What to produce ▸ Write out exactly the lines below that run from the one containing "Click the Show metadata info icon" through the one containing "This screenshot has height=460, width=573.", both included, with no other lines.

Data to process ▸
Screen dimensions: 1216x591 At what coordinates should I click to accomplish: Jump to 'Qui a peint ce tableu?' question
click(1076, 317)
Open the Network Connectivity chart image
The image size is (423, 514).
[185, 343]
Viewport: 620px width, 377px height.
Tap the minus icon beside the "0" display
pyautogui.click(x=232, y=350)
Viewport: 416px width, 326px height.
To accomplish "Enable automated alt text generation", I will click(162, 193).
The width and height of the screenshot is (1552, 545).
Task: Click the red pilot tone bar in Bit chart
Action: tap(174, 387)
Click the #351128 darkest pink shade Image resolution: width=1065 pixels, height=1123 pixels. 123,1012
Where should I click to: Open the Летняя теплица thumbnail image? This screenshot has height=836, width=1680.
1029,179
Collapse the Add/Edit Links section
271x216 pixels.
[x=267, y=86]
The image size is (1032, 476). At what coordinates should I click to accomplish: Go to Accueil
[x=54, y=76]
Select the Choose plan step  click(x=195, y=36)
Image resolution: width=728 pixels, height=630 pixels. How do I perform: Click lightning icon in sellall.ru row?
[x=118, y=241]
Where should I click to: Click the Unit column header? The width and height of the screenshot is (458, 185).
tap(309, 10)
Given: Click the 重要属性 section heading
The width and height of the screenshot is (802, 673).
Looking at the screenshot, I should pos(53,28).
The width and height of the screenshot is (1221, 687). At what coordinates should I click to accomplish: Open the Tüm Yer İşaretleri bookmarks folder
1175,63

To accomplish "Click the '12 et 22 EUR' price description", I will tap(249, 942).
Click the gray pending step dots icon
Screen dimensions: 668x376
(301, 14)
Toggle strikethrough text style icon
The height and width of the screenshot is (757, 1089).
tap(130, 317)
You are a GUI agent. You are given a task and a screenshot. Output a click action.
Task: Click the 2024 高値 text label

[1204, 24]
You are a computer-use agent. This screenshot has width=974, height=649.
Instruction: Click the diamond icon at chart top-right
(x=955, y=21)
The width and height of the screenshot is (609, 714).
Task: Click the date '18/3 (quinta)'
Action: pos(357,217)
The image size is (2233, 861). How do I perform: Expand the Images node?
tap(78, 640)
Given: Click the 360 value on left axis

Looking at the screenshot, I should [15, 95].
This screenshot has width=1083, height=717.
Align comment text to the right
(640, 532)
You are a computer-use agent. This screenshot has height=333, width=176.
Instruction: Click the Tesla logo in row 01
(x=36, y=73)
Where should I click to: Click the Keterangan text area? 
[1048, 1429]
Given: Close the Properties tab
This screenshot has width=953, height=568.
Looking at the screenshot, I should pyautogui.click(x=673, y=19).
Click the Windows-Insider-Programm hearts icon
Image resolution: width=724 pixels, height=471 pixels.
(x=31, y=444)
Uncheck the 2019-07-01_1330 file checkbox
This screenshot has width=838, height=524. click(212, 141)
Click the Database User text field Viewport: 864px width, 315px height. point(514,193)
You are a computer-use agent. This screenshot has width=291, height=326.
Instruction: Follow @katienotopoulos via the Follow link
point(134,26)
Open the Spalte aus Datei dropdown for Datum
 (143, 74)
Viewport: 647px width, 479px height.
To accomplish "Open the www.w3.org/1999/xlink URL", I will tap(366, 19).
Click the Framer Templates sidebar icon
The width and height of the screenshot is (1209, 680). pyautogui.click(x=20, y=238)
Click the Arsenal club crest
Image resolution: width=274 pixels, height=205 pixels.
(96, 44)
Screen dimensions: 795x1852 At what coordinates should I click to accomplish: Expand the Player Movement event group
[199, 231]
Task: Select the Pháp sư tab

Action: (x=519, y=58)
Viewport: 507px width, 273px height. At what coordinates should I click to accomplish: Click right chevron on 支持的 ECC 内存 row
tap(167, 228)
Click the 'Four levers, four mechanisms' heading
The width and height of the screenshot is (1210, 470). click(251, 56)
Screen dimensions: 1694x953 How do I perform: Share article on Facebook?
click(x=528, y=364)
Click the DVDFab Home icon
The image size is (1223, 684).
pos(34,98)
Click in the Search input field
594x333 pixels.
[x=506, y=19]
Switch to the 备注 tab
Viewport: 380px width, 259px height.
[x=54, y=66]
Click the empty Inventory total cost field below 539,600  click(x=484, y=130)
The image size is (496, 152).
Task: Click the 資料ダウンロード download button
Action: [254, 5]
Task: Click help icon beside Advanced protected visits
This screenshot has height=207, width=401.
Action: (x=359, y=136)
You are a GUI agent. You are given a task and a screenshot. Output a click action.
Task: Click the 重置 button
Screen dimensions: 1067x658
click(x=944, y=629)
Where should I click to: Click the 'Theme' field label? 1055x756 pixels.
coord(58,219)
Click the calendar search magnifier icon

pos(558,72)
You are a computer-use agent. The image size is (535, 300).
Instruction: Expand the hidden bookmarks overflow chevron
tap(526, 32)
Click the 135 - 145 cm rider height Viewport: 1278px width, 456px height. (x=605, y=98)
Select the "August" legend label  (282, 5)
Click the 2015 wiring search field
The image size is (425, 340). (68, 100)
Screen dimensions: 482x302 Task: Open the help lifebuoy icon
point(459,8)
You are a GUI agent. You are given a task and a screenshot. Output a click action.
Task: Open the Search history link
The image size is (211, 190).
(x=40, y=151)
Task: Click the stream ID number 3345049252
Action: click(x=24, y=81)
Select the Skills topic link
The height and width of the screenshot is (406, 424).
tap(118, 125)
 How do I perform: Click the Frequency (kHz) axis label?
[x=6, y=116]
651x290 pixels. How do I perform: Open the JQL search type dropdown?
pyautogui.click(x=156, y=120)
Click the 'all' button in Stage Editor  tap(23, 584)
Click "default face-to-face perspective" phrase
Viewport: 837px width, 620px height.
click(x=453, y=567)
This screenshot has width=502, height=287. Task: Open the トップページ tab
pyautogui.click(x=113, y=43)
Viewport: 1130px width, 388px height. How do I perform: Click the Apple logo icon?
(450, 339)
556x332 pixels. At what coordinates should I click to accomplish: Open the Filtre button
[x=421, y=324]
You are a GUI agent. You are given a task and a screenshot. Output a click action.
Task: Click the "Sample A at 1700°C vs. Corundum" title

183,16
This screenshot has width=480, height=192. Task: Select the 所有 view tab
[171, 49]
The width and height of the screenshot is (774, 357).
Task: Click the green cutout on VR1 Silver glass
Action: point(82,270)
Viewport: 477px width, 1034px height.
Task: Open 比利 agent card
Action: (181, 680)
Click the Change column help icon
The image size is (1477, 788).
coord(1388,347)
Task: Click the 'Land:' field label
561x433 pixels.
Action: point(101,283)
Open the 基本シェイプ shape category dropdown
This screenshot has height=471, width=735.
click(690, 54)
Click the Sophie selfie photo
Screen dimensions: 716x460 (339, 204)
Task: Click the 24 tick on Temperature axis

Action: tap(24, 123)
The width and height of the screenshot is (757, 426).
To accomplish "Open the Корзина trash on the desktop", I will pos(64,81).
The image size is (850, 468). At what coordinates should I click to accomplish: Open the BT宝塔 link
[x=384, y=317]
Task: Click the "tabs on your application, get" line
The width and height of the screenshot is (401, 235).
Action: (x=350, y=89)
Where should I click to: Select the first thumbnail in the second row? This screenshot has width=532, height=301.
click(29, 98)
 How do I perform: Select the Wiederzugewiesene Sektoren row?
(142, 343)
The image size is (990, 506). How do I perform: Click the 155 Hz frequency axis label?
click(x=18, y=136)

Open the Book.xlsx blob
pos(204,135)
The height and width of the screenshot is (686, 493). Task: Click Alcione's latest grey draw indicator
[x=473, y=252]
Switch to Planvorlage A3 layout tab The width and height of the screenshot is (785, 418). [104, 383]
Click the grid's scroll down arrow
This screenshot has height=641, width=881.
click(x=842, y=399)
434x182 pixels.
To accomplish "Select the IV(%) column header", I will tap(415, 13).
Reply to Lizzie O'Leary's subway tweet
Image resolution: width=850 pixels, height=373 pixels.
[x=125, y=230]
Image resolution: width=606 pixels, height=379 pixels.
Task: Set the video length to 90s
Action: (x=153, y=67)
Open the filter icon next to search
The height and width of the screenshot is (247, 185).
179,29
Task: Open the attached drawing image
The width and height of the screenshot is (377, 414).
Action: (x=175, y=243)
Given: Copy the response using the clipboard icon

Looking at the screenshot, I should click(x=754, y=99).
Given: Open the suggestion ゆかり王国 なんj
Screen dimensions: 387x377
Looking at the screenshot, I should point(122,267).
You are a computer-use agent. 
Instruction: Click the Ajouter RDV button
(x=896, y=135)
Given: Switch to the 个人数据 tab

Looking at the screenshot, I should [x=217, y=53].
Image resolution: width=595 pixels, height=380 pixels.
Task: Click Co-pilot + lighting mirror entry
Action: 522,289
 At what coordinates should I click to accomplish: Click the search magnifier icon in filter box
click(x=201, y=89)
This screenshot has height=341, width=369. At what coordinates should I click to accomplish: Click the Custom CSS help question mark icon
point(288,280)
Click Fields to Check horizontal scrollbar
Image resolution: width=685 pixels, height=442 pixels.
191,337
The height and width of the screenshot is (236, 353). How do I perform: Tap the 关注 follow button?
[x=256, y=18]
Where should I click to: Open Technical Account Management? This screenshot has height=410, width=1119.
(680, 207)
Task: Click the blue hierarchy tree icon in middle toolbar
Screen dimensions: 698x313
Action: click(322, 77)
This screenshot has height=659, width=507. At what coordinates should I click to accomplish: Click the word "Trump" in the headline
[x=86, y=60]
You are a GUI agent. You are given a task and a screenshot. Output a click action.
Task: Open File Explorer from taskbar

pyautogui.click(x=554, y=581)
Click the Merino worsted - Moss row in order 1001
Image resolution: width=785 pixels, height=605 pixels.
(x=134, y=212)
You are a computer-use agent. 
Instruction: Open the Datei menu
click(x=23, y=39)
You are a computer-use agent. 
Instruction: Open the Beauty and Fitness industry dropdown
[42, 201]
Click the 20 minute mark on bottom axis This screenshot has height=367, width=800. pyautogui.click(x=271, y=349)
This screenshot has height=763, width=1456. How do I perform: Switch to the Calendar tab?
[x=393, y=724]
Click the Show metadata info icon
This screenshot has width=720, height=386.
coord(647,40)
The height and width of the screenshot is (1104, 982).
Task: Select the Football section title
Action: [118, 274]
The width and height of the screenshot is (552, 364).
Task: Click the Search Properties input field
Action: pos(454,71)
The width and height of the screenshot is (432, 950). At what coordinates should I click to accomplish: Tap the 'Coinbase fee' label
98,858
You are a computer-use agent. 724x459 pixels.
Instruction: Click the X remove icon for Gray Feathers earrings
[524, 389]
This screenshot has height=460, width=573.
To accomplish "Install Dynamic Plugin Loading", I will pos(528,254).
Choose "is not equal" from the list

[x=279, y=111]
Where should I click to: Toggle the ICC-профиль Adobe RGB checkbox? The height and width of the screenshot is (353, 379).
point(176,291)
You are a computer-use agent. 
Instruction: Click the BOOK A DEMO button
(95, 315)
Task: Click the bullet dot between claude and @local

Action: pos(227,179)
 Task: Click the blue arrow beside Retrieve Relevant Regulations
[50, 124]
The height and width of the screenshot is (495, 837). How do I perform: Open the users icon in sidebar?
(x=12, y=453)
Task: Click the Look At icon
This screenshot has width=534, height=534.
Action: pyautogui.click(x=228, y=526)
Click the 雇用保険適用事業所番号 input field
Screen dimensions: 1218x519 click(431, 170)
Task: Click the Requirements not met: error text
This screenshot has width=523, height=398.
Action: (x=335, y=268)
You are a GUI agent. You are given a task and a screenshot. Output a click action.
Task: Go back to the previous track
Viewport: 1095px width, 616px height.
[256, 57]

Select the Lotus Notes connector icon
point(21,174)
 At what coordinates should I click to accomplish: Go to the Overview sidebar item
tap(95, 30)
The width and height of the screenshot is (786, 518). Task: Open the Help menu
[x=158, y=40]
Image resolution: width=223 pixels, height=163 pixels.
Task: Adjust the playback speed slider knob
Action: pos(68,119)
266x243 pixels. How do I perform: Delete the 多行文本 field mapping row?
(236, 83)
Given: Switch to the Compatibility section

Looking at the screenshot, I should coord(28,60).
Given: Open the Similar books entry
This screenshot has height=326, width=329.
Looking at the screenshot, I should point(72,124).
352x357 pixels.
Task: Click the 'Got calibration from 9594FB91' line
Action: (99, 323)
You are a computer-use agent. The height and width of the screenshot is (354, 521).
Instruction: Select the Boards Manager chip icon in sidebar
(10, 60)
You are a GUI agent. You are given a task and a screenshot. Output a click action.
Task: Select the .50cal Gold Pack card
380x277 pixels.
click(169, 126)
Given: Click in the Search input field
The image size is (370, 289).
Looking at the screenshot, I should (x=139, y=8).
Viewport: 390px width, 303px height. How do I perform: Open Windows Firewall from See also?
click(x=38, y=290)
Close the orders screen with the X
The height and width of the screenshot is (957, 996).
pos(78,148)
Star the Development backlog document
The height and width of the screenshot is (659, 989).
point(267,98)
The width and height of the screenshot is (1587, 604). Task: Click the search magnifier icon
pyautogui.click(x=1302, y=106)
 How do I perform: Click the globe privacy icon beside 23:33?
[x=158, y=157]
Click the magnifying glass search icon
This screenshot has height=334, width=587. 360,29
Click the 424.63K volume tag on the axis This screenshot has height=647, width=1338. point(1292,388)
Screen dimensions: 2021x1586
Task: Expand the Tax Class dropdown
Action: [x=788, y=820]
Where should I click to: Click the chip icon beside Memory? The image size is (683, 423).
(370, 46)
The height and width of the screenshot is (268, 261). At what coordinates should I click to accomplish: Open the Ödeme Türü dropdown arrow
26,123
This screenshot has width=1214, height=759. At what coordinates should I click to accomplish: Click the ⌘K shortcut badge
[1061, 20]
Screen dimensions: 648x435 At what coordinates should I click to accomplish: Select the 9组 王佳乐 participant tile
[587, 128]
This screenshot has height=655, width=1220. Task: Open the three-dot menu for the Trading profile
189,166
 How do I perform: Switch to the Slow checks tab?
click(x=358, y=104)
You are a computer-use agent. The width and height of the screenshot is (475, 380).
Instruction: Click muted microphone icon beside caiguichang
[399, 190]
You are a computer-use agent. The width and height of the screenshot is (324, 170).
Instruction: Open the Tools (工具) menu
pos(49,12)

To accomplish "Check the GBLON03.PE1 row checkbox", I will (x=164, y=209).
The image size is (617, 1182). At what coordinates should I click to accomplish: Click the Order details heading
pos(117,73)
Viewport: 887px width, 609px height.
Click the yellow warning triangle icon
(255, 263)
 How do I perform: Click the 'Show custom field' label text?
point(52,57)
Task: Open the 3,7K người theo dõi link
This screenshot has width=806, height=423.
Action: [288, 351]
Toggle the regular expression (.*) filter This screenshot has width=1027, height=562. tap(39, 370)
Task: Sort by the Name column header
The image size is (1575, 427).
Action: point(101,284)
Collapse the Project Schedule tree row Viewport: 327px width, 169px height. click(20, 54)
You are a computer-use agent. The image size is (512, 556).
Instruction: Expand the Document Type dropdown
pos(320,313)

Output ▸
Click the Show metadata info icon
This screenshot has width=720, height=386.
coord(647,40)
The height and width of the screenshot is (1104, 982).
Task: Select the Football section title
Action: [118, 274]
The width and height of the screenshot is (552, 364).
Task: Click the Search Properties input field
Action: pos(454,71)
The width and height of the screenshot is (432, 950). At what coordinates should I click to accomplish: Tap the 'Coinbase fee' label
98,858
You are a computer-use agent. 724x459 pixels.
Instruction: Click the X remove icon for Gray Feathers earrings
[524, 389]
This screenshot has height=460, width=573.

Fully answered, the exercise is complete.